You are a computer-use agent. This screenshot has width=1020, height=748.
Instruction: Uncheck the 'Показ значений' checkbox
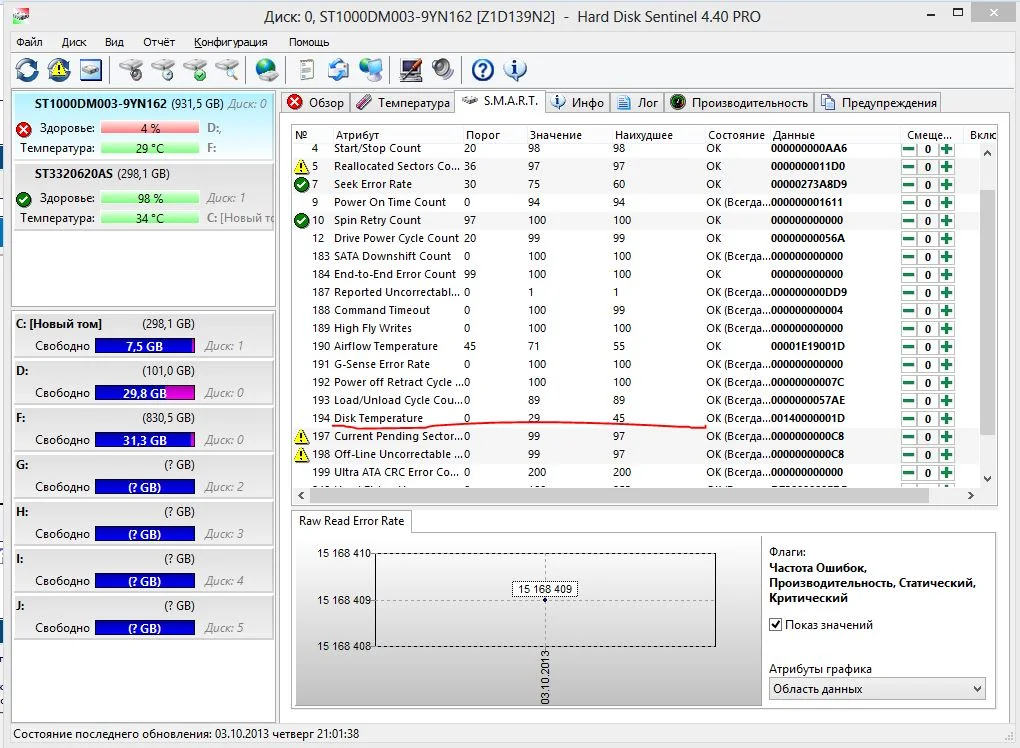pyautogui.click(x=775, y=625)
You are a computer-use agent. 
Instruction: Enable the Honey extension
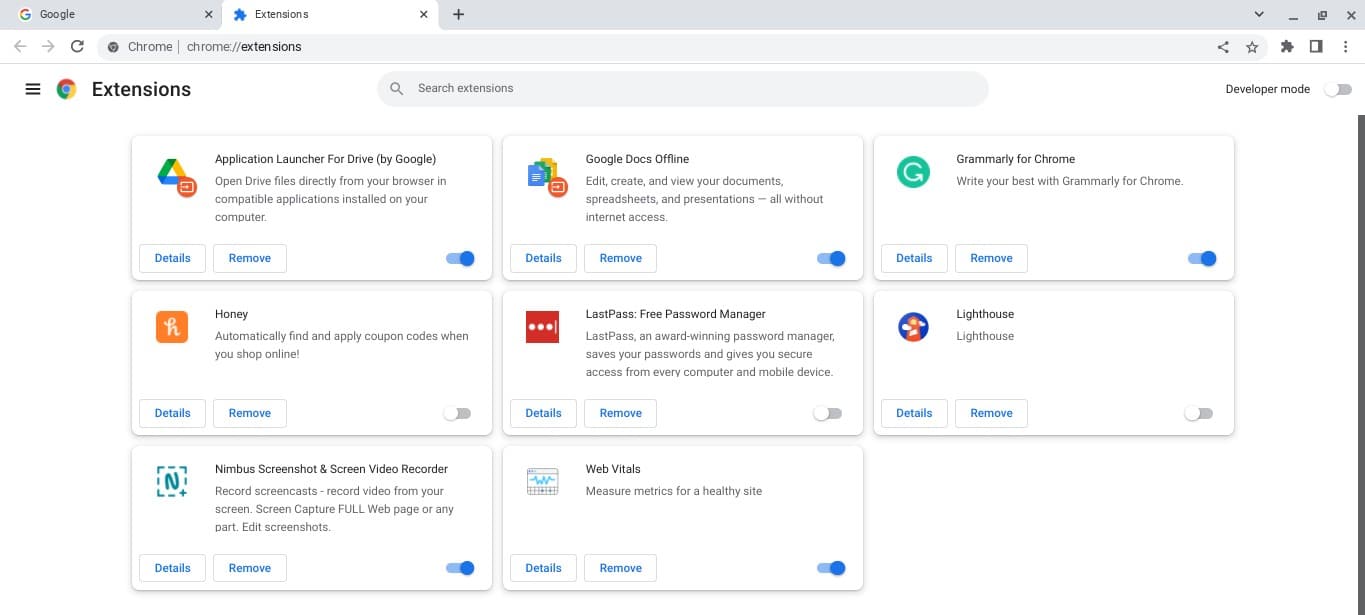[x=458, y=413]
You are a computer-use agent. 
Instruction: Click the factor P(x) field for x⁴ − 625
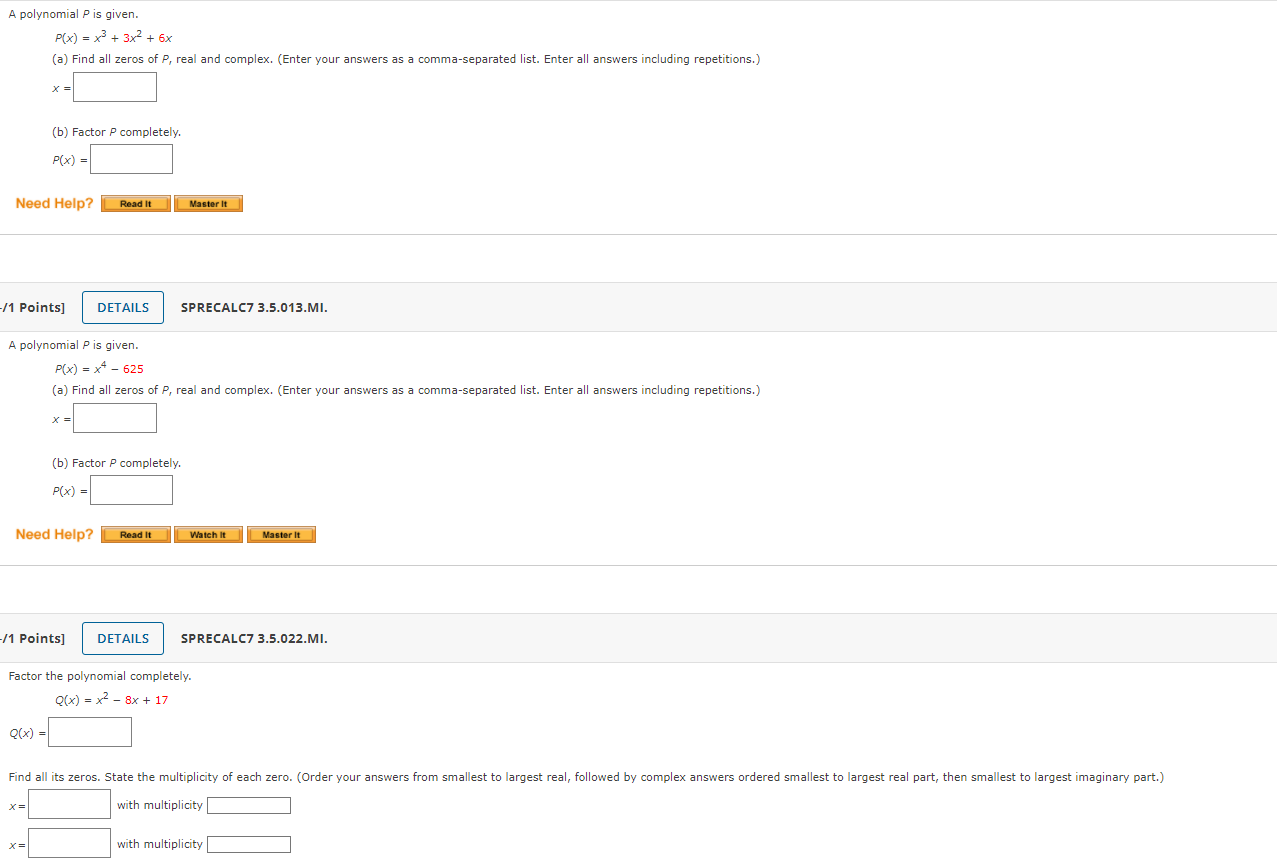pyautogui.click(x=131, y=490)
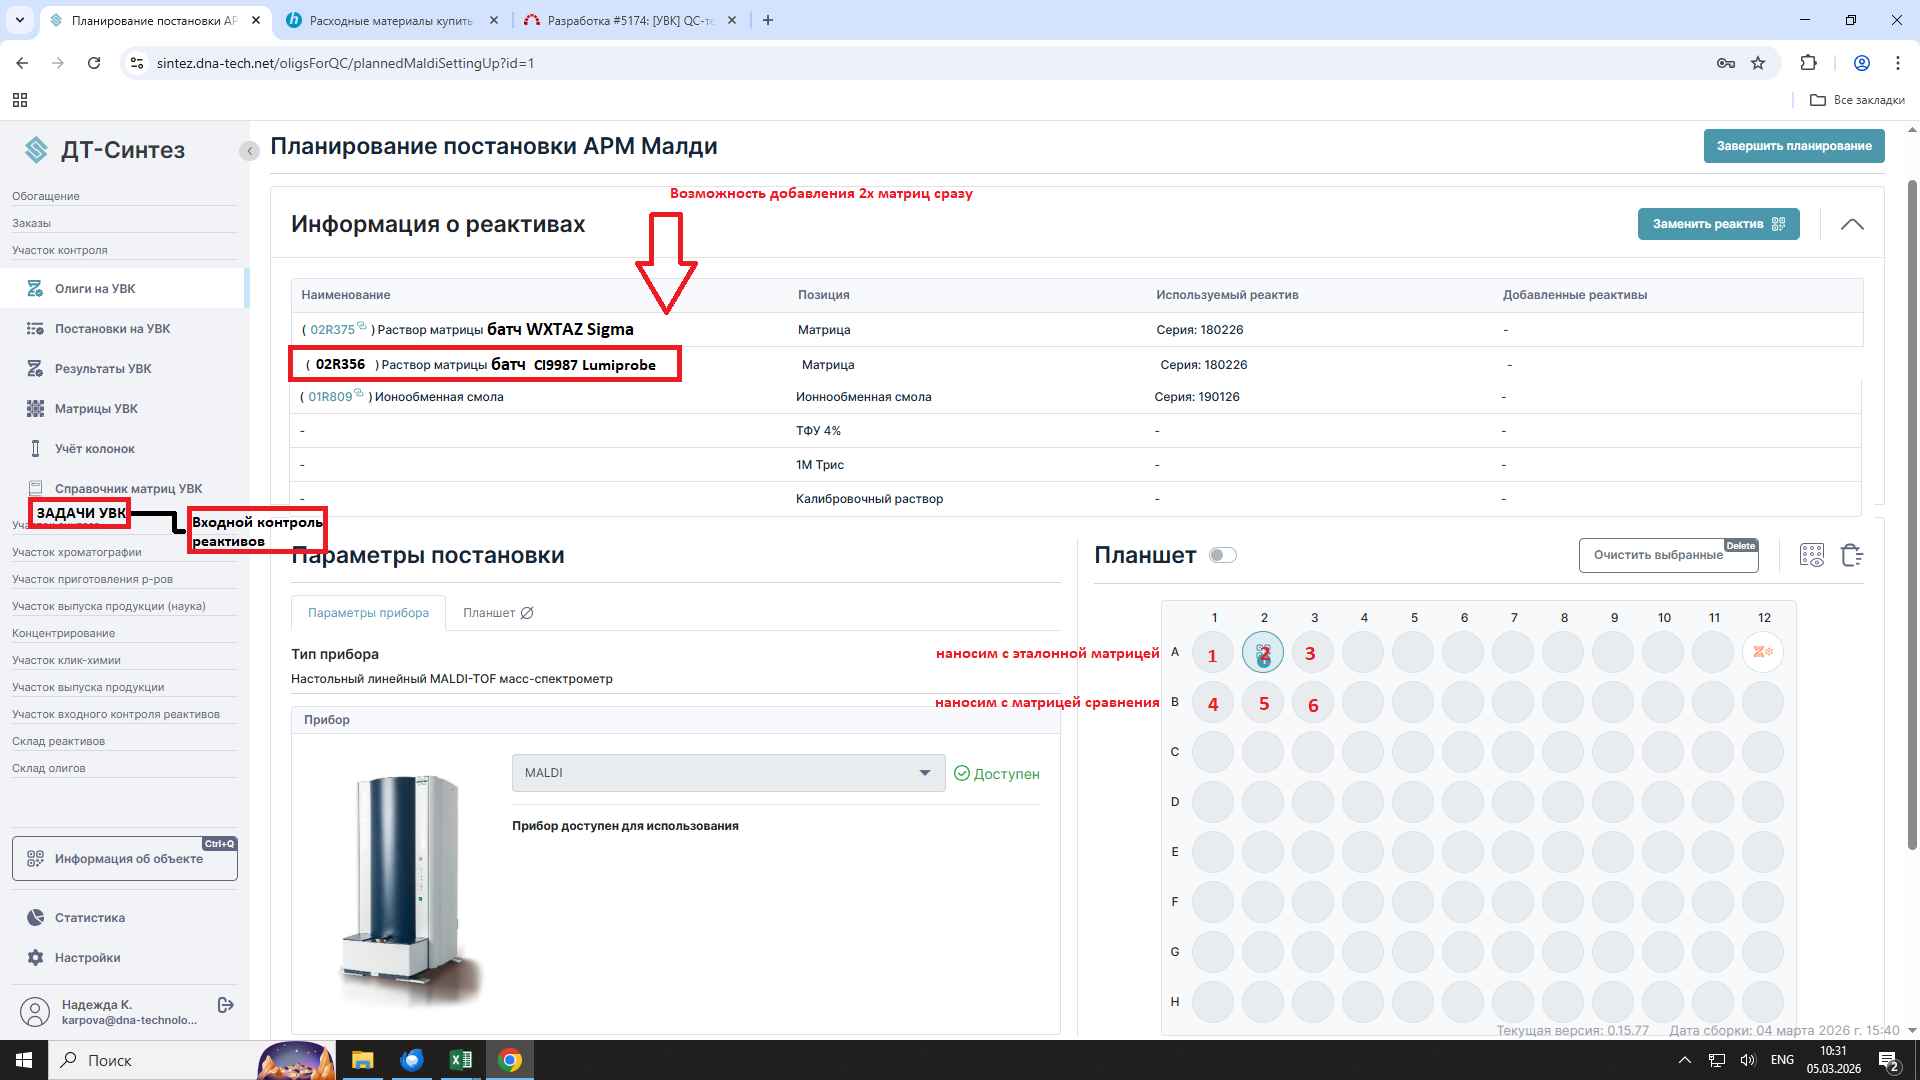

********************

# [WHAT YOU ARE ASKED TO DO]
Each entry, start to finish, goes into your copy exactly; the pictures stay out.

# [RESPONSE FOR THIS EXERCISE]
You are a computer-use agent. This screenshot has width=1020, height=748.
Instruction: Uncheck the 'Показ значений' checkbox
pyautogui.click(x=775, y=625)
You are a computer-use agent. 
Instruction: Enable the Honey extension
[x=458, y=413]
You are a computer-use agent. 
Instruction: Click the factor P(x) field for x⁴ − 625
pyautogui.click(x=131, y=490)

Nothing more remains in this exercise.